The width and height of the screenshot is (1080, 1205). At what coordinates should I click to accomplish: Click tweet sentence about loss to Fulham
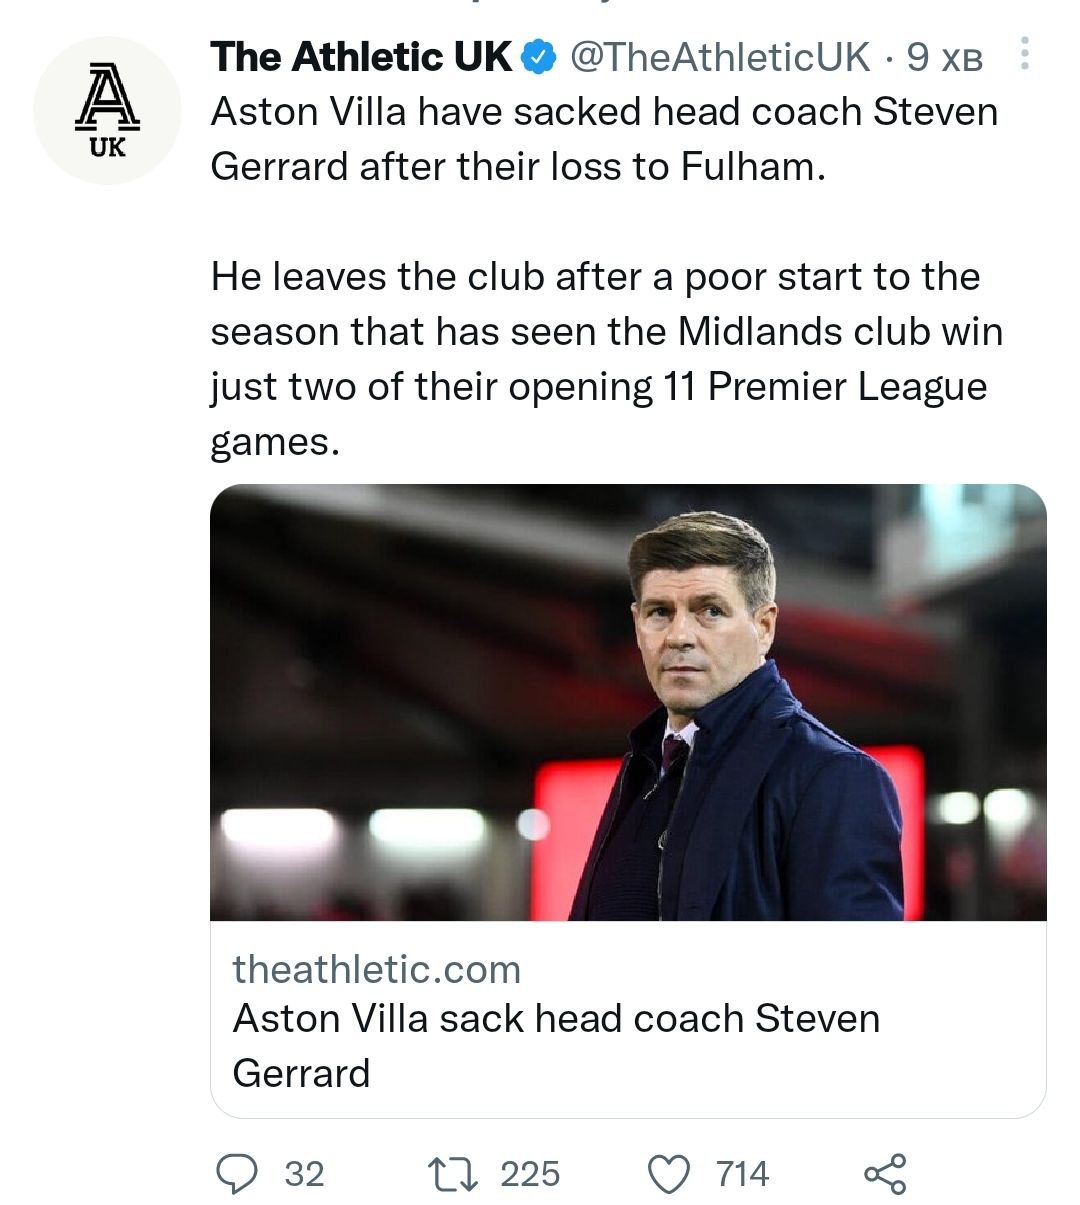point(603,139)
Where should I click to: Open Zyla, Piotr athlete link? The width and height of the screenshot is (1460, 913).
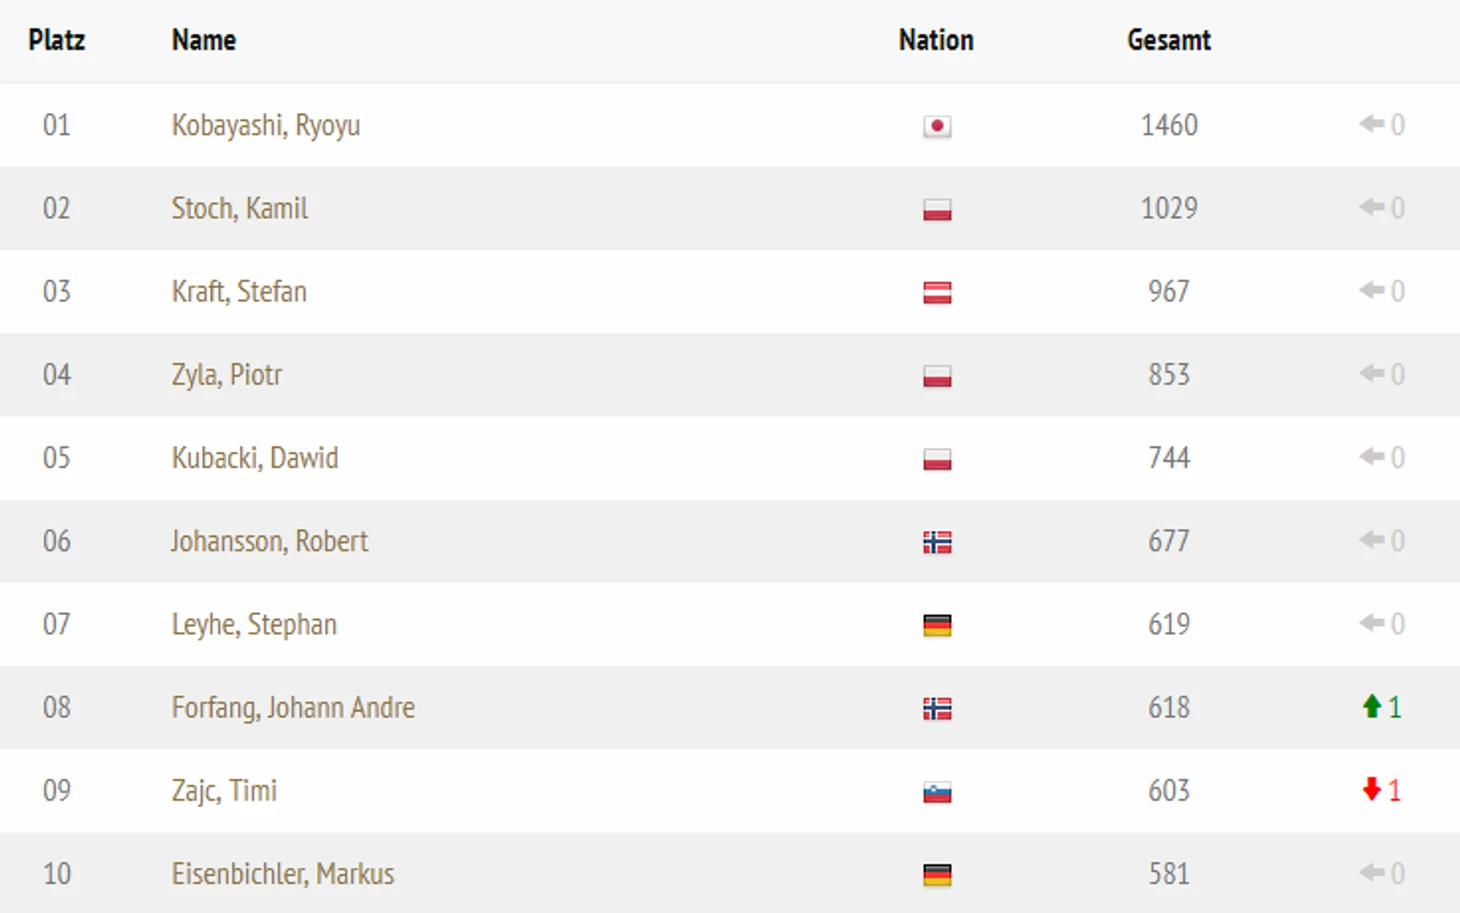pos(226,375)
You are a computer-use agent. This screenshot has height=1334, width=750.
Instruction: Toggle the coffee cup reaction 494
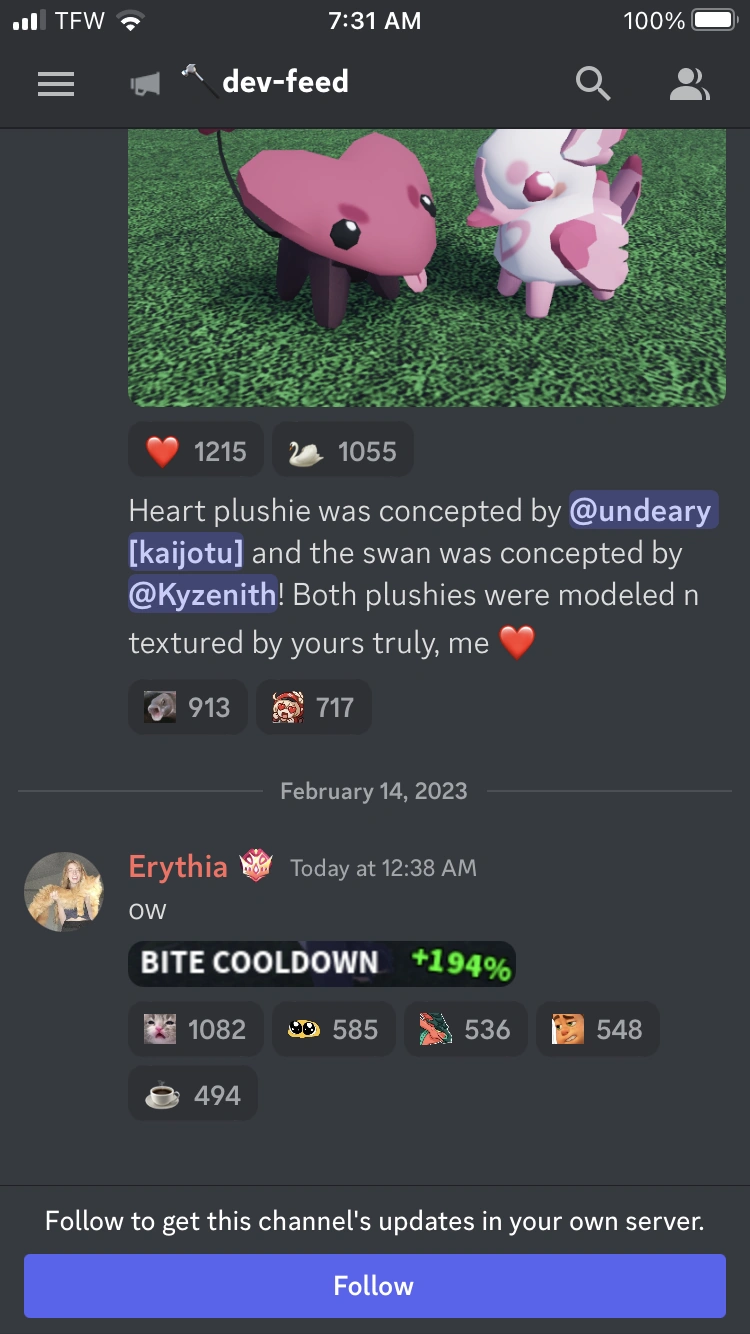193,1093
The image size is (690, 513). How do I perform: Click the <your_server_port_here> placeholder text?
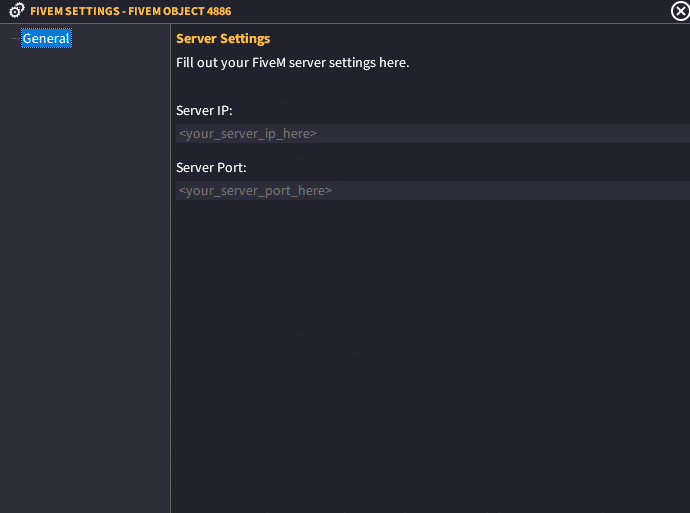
__________
### To do:
Copy the records above exactly, leaving out every picture.

### Solution for this problem:
The width and height of the screenshot is (1080, 1205). At what coordinates should I click to accomplish: Click tweet sentence about loss to Fulham
point(603,139)
Where should I click to: Open Zyla, Piotr athlete link? The width and height of the screenshot is (1460, 913).
pos(226,375)
You are a computer-use agent. This screenshot has height=1334, width=750.
Instruction: Toggle the coffee cup reaction 494
193,1093
The image size is (690, 513). How do I perform: Click the <your_server_port_here> placeholder text?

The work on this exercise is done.